Exclude pictures; retype the lines below from the line containing "Viewport: 960px width, 964px height." through the end of the records, both ends kept.

⟨

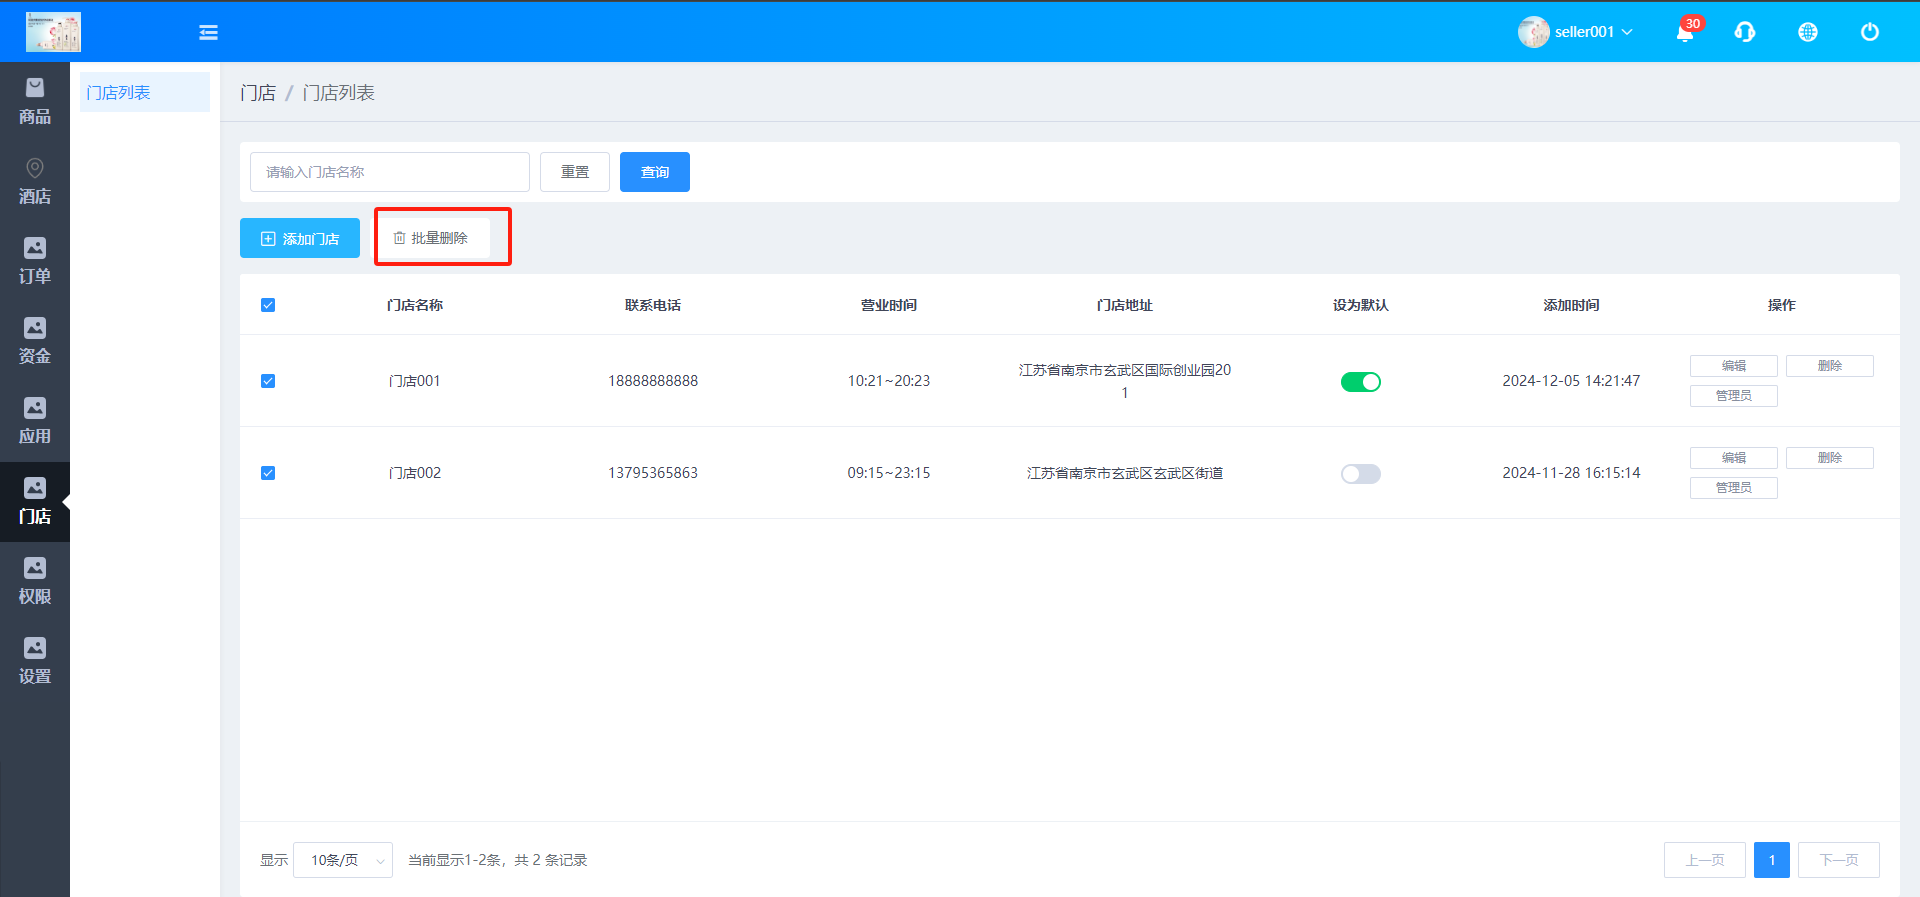
Task: Go to the 订单 sidebar section
Action: (x=35, y=262)
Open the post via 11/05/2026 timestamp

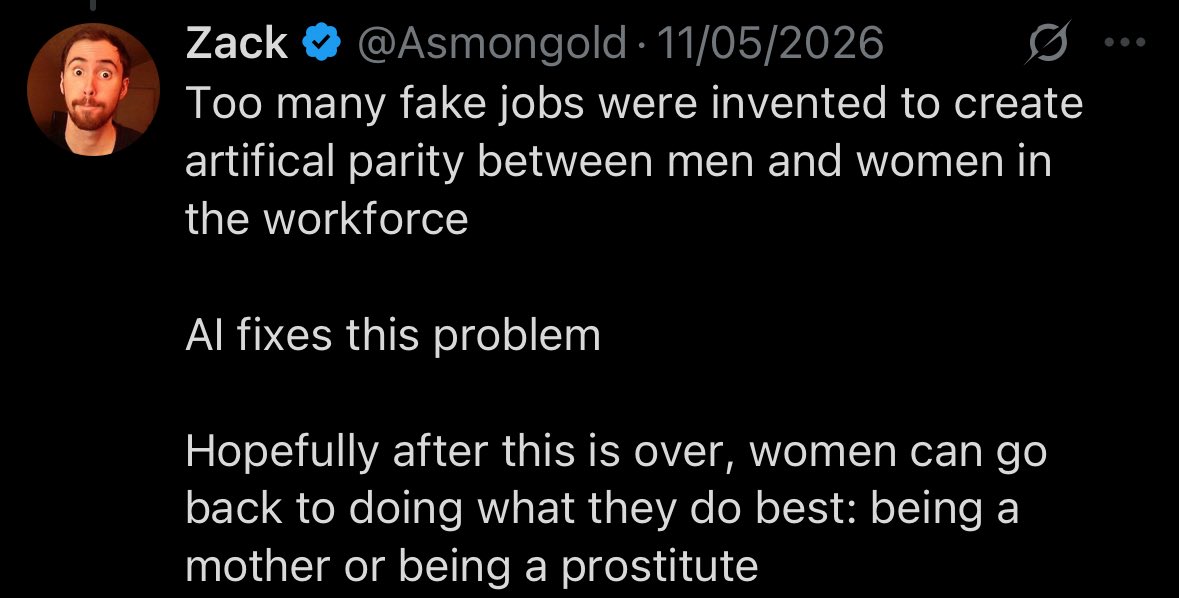pos(771,44)
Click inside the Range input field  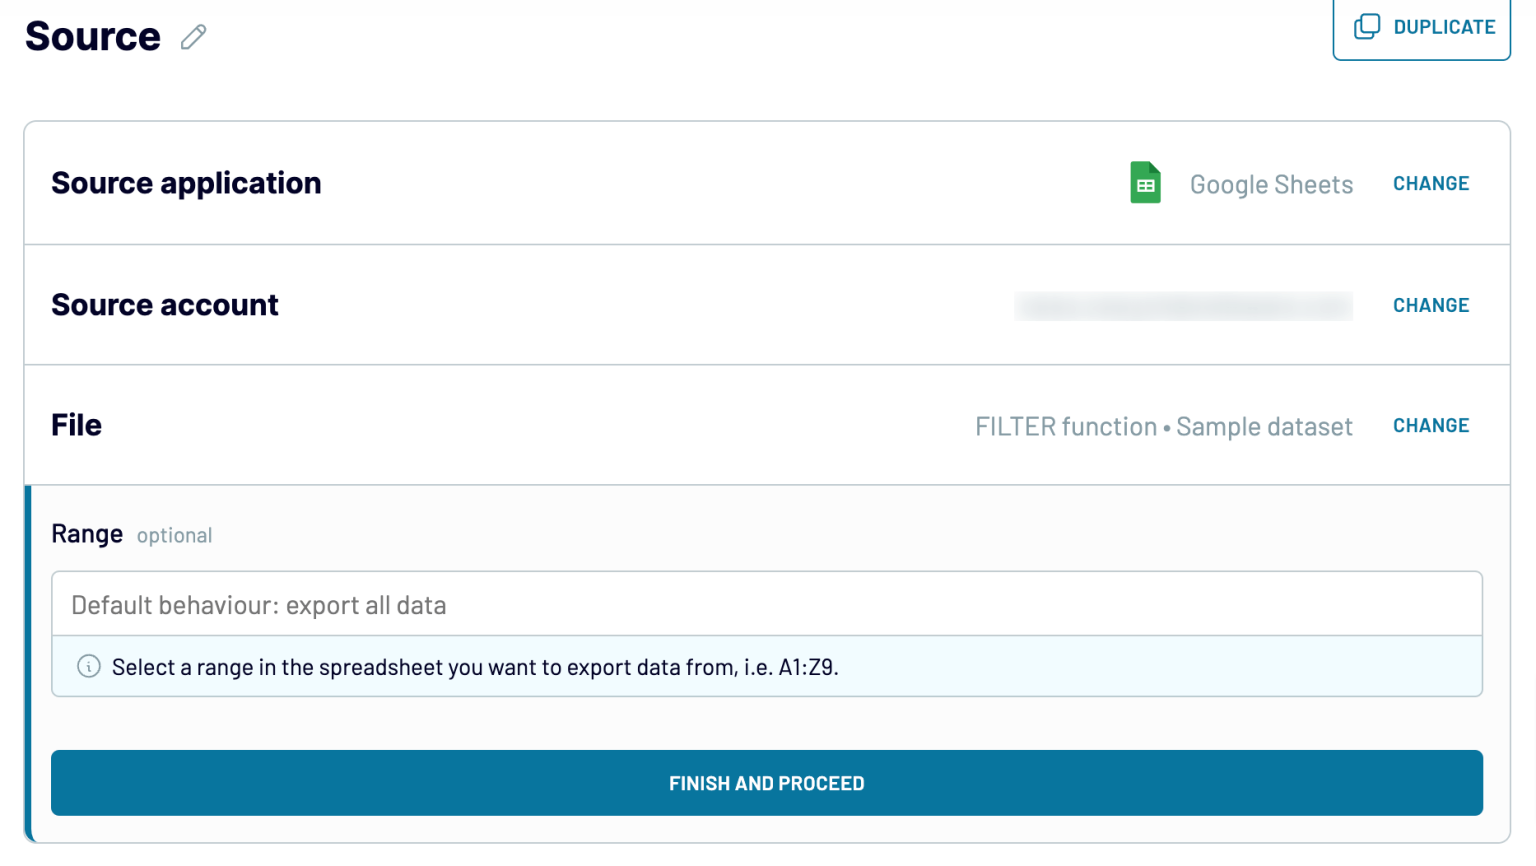(766, 603)
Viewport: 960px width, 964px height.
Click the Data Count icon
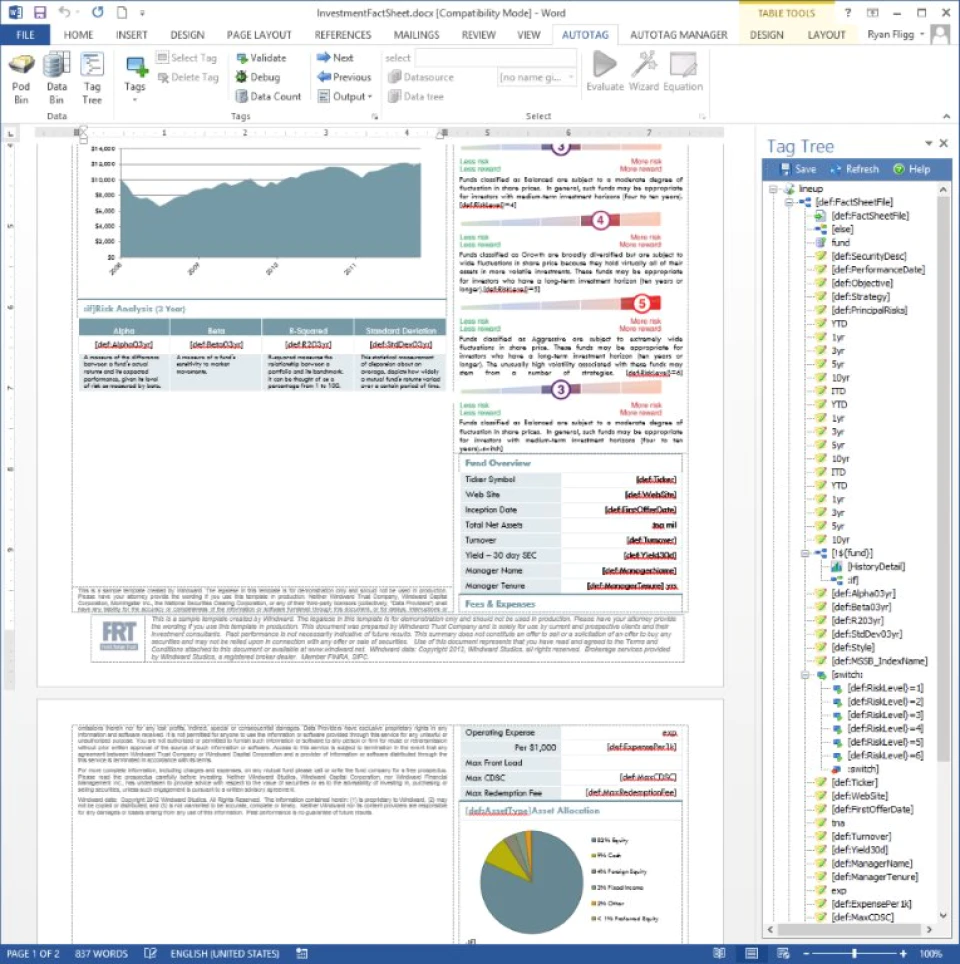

⟩

EXERCISE RESULT |
Viewport: 960px width, 964px height.
Click the Data Count icon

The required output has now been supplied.